Damit besteht für die FPÖ stets die Gefahr, dass die internen Spannungen sie einmal mehr zerreißen.

Die FPÖ hat ein hohes Lernpotenzial. Für die jetzige Führung gilt das Primat der Authentizität, wonach die Forderungen vor der Regierungsbeteiligung mit jenen übereinstimmen müssen, die in der Regierung vertreten werden.

Wie würden Sie die Rolle Kickls in der FPÖ beschreiben?

Zwischen ihn und Strache sowie Hofer passt nicht einmal das berühmte Löschblatt. Er ist integraler Bestandteil dieser Partei. Und die Unterstellung, er würde als Innenminister nicht rechts- und verfassungstreu agieren, ist eine Unterstellung ohne jede Substanz. Davon bin ich wirklich zutiefst überzeugt.

Am Freitag hat Bundespräsident Alexander Van der Bellen den Innenminister trotzdem zur klärenden Aussprache gebeten. Die Regierung ist auf das Vertrauen des Bundespräsidenten angewiesen. Wie bewerten Sie das Verhältnis?

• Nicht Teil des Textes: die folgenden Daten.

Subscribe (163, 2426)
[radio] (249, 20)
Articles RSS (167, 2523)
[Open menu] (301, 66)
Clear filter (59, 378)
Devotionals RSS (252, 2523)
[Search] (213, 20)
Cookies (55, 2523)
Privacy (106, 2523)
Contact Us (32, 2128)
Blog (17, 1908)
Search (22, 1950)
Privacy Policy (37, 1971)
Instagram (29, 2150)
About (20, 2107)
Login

Zunächst möchte ich dem Bundespräsidenten ausdrücklich für seinen Einsatz für eine zeitgemäße Ausstattung des Bundesheeres danken. Das unterscheidet ihn wohltuend von seinen Vorgängern. Ansonsten sehe ich nicht, dass sich der Bundespräsident unzulässigerweise in die Arbeit der Regierung einmischt.